3 Ways to Increase Collaboration with AI

A recent study conducted at the MIT Lincoln Laboratory found that humans disliked playing Hanabi, a cooperative card game, with AI. Instead, the participants preferred collaborating with a rule-based bot. The score at the end of the games was not statistically different between the two types of partners (AI vs rule-based agent). But the human participants, all of whom were skilled at Hanabi, “found [their AI teammate] to be unpredictable, unreliable, and untrustworthy, and felt negatively even when the team scored well.”

This study highlights some of the issues employers and programmers may face when implementing AI in the workforce. AI, including augmented intelligence, has immense potential to change how we work and play. As computer scientist Andrew Ng famously said, “AI is the new electricity.” Unlocking this potential requires collaboration between man and machine.

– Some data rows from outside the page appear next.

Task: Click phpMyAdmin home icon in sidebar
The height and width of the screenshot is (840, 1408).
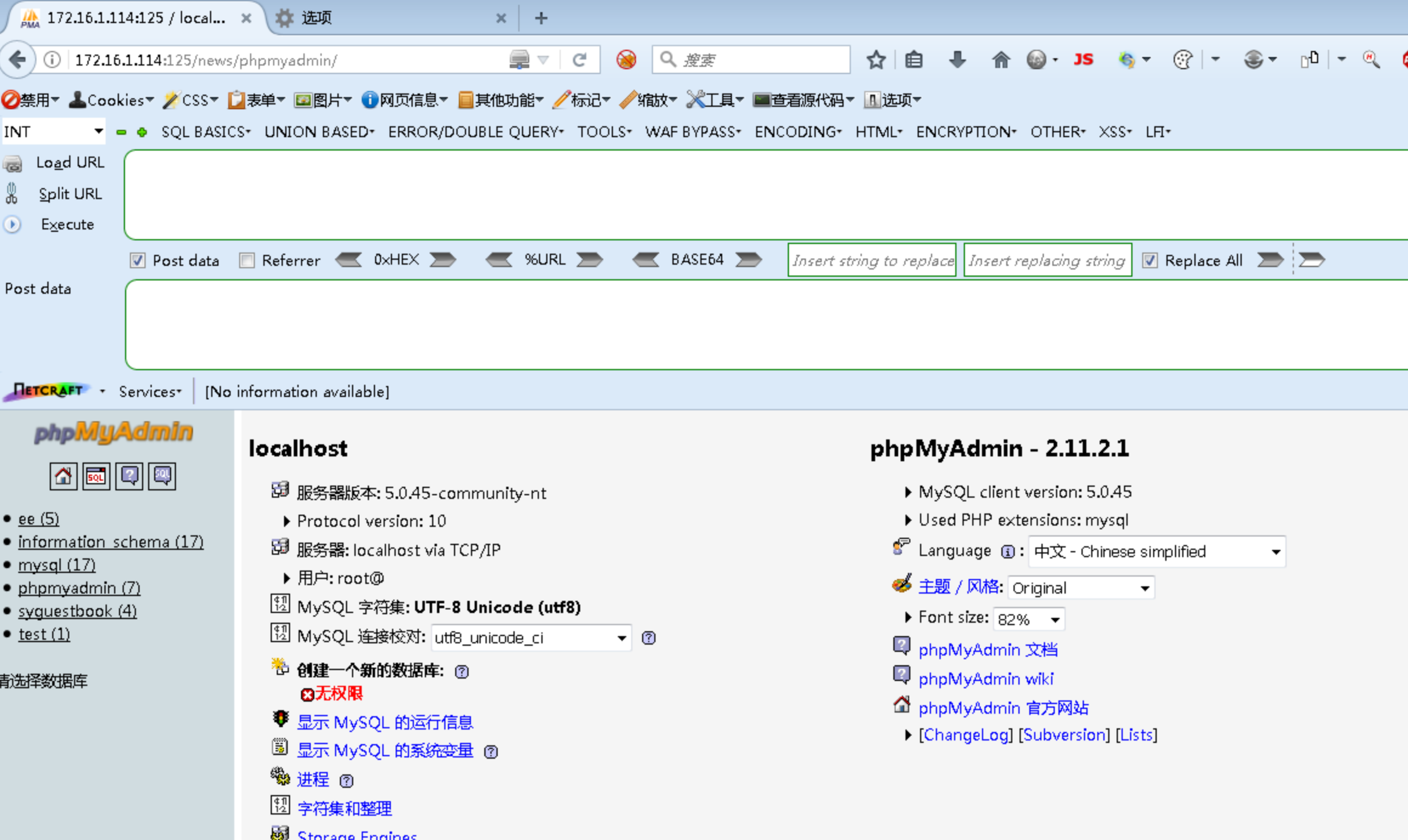Action: coord(63,476)
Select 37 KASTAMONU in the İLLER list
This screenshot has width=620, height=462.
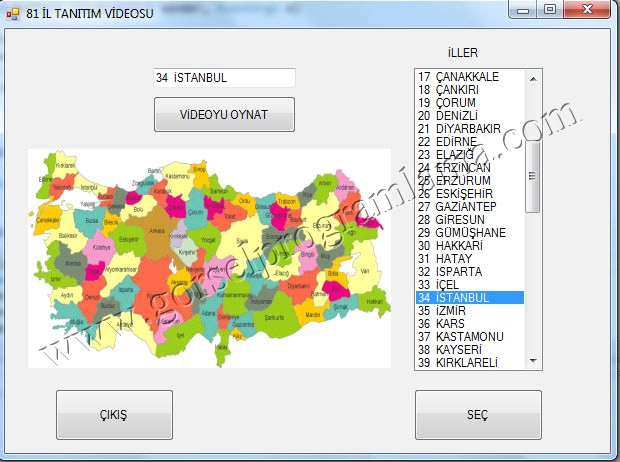tap(470, 337)
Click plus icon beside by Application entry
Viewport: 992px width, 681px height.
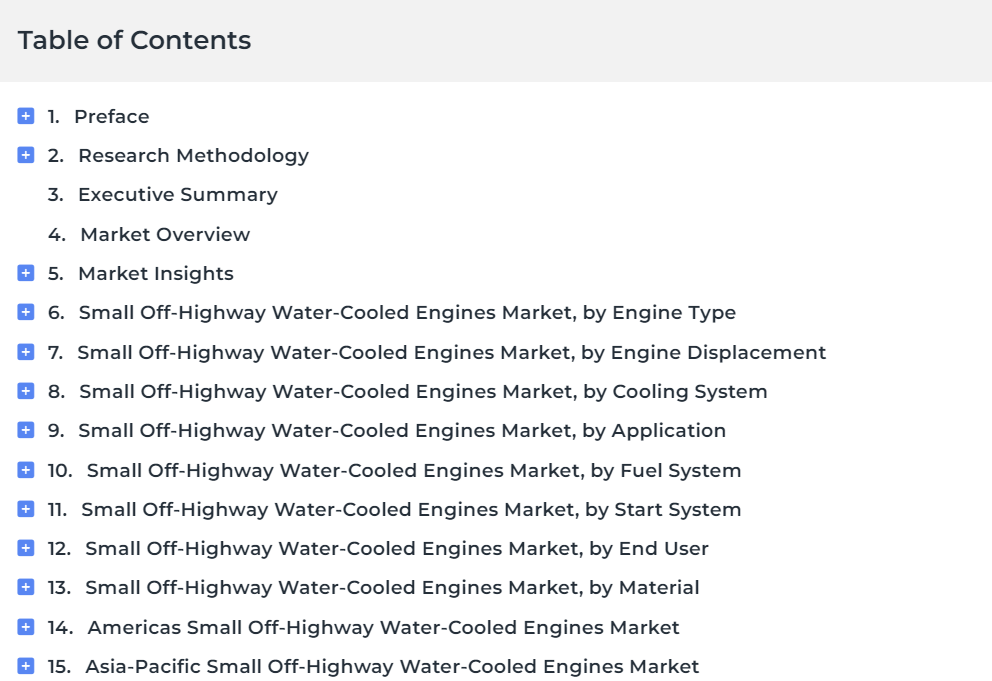[26, 430]
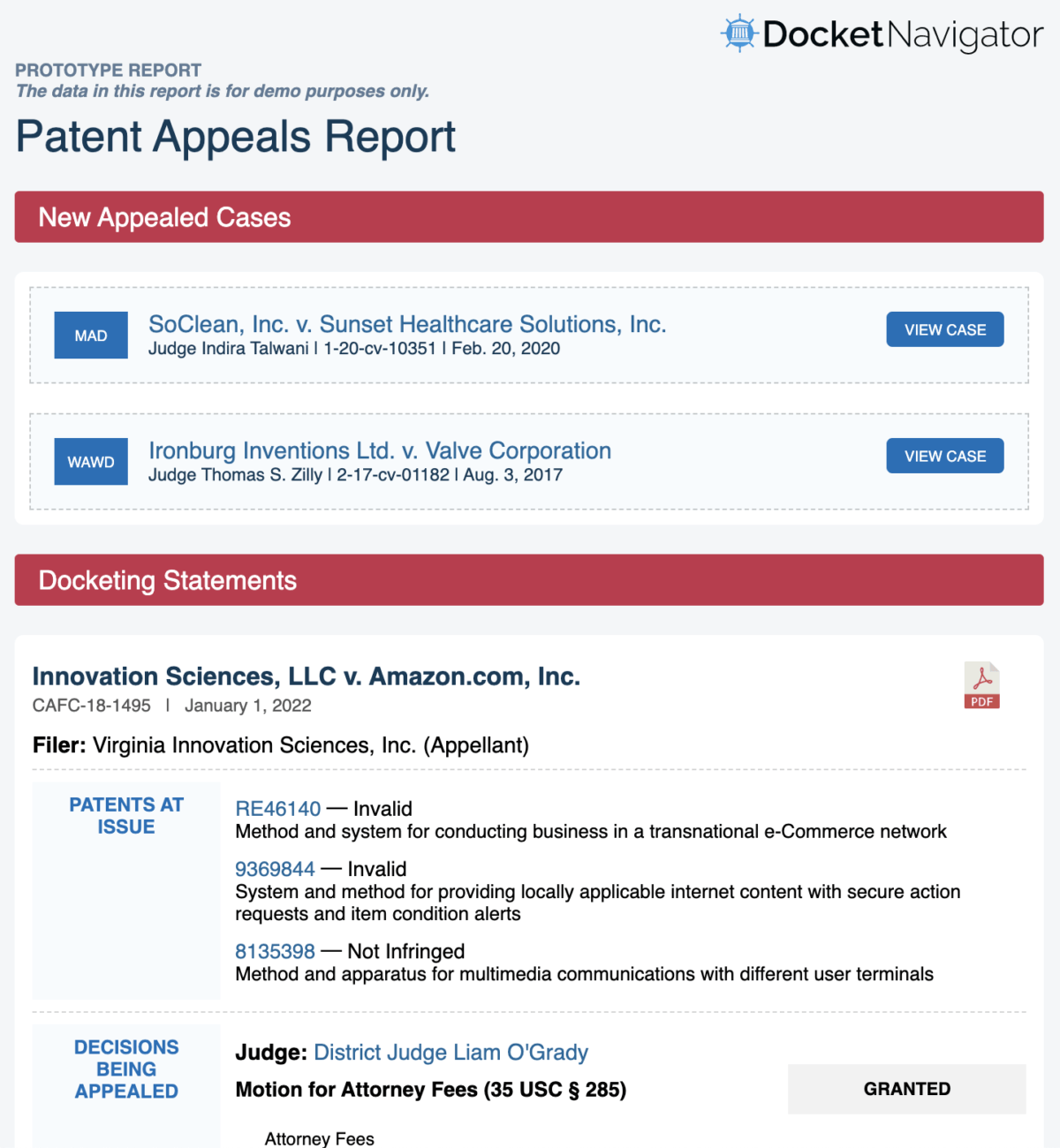Open the SoClean v. Sunset Healthcare case
The image size is (1060, 1148).
[x=406, y=324]

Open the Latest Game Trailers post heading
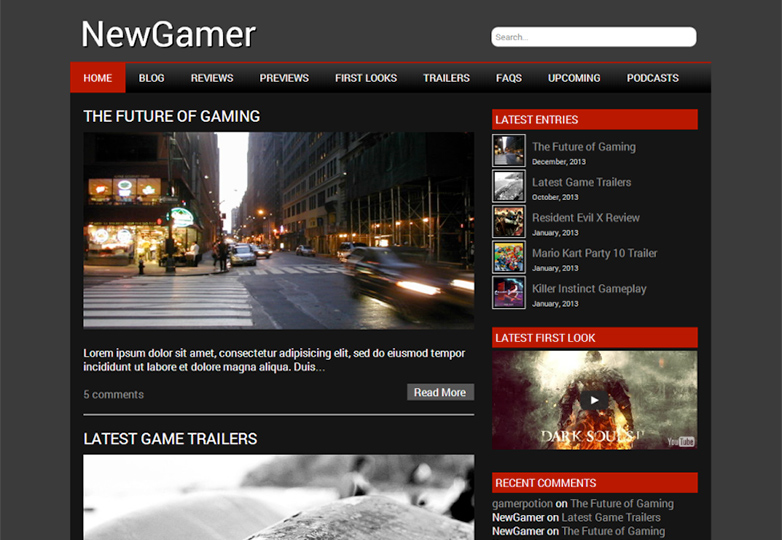point(170,439)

How? Let’s look at three ways organizations can implement AI—without negatively impacting company culture or human workers’ attitudes.

Explainable AI

One of the biggest challenges of AI is the inability to understand why the algorithm arrived at a specific decision, which is referred to as the black box problem. Ensuring humans understand why AI made the decision it did may help human trust their AI coworkers. AI with the ability to communicate its decision-making process is called explainable AI.

Updated Processes

Plugging AI into current, human-only processes might work, but it does not take advantage of AI’s full potential. Instead, introducing AI into a process should prompt a deep look at how the process can be updated and adapted to the unique strengths of AI and humans. When Mercedes-Benz introduced AI-enabled “cobots” into its manufacturing processes, the company shifted the role of human workers to become guides, while the robotic arms take care of moving heavy parts.

The Right Problems

In order to collaborate effectively with AI, humans must first decide and define what problem they want to solve with AI. The most pressing problem is not always the most obvious. For example, a large agricultural company wanted to use AI to predict future crop yields. This is a task AI is more than capable of. However, it probably would have left farmers frustrated, because their most pressing problem was actually how to increase productivity.